Y así lo hizo, así, al principio, todo fuera cuesta arriba: en Chigorodó era el rey del ring pero no había nadie que lo apoyara. Para poder vivir, se rompía la espalda cargando costales de plátanos en Urabá y arreglando bicicletas en un destartalado taller. Soñaba con tener la plata suficiente para comprarle una casa grande a sus papás y allí recibir a las decenas de cristianos que día a día escuchaban sus sermones. Con los 160 millones que daba el Comité Olímpico Colombiano por una medalla lo podría conseguir.
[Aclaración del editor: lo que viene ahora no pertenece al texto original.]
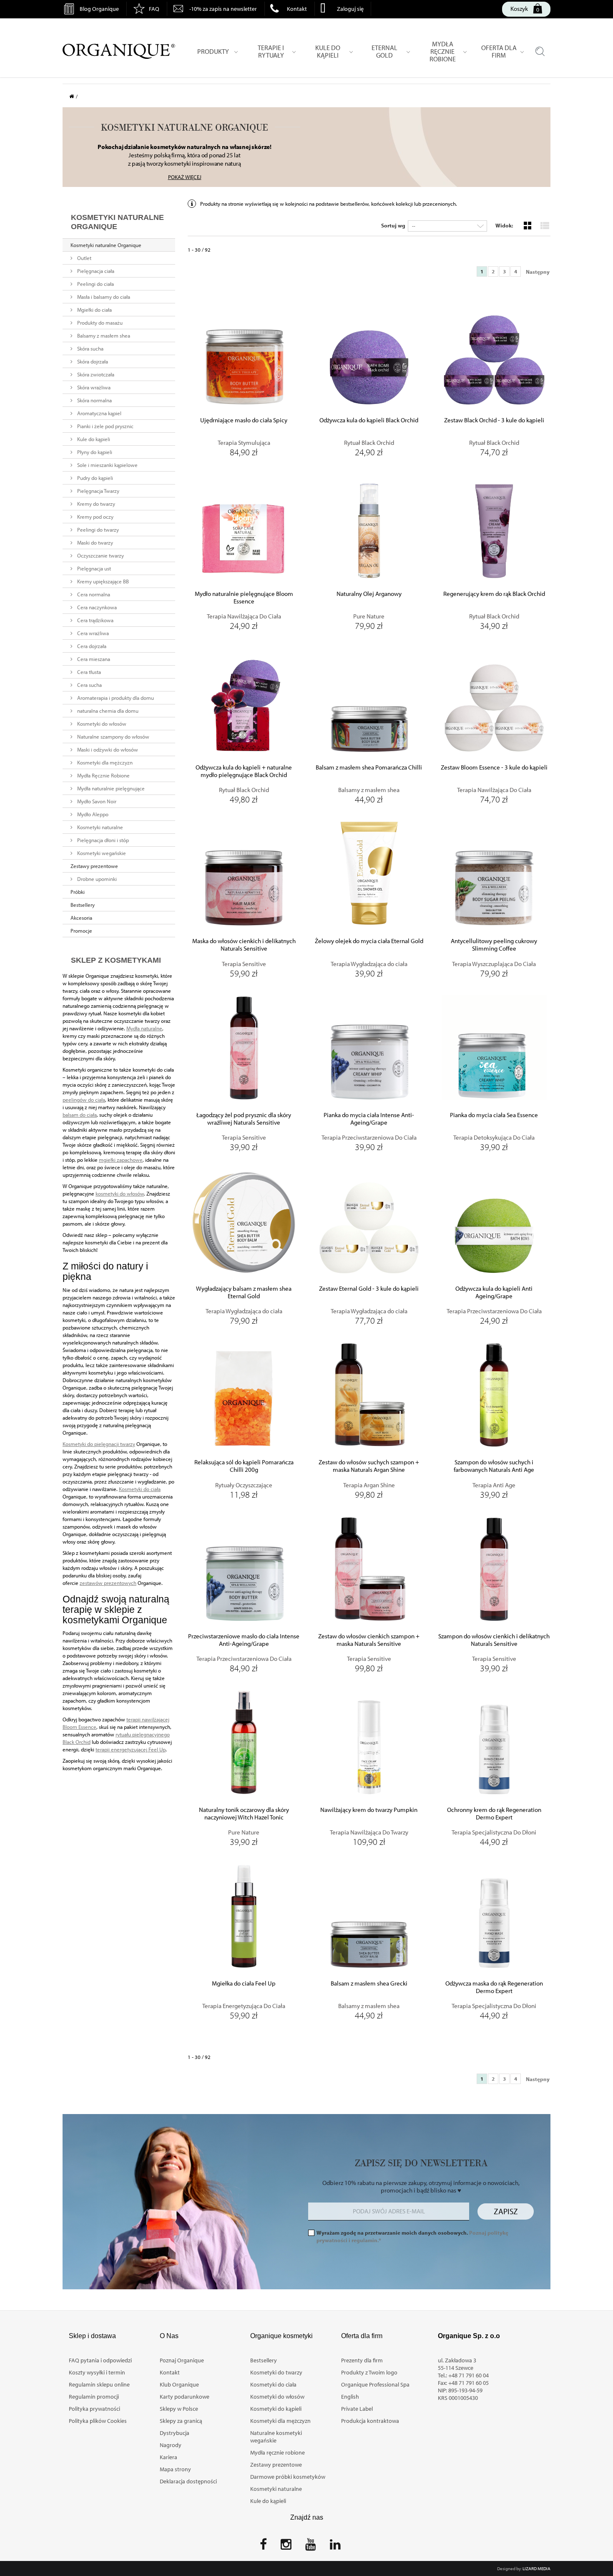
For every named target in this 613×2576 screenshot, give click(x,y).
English (350, 2396)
Soñaba con el día en el que pudiera comprar un celular.
En el 2011, con los cinco millones de pesos que ganó después de obtener el Título Nacional de Boxeo, Yuberjén pudo comprar su primer celular. Ese año también montó por primera vez en avión debido al viaje que hizo a Cuba como parte de su preparación a los olímpicos de Londres, objetivo que no pudo alcanzar. En ese viaje conoció a Rafael Iznaga, el entrenador cubano que lo convertiría en medallista olímpico.
Oro en los Panamericanos, Bronce en el campeonato del mundo. El sueño se acercaba.
Ahora, a sus 24 años, acompañado de su esposa Lili Durango en Río, uno a uno fue derrotando a un brasilero, a un filipino, un español, un cubano pero al final no pudo con el mejor de todos, un Uzbeko tan fuerte e invencible como ese mar de Arboletes al que le echaba piedras cuando era un niño.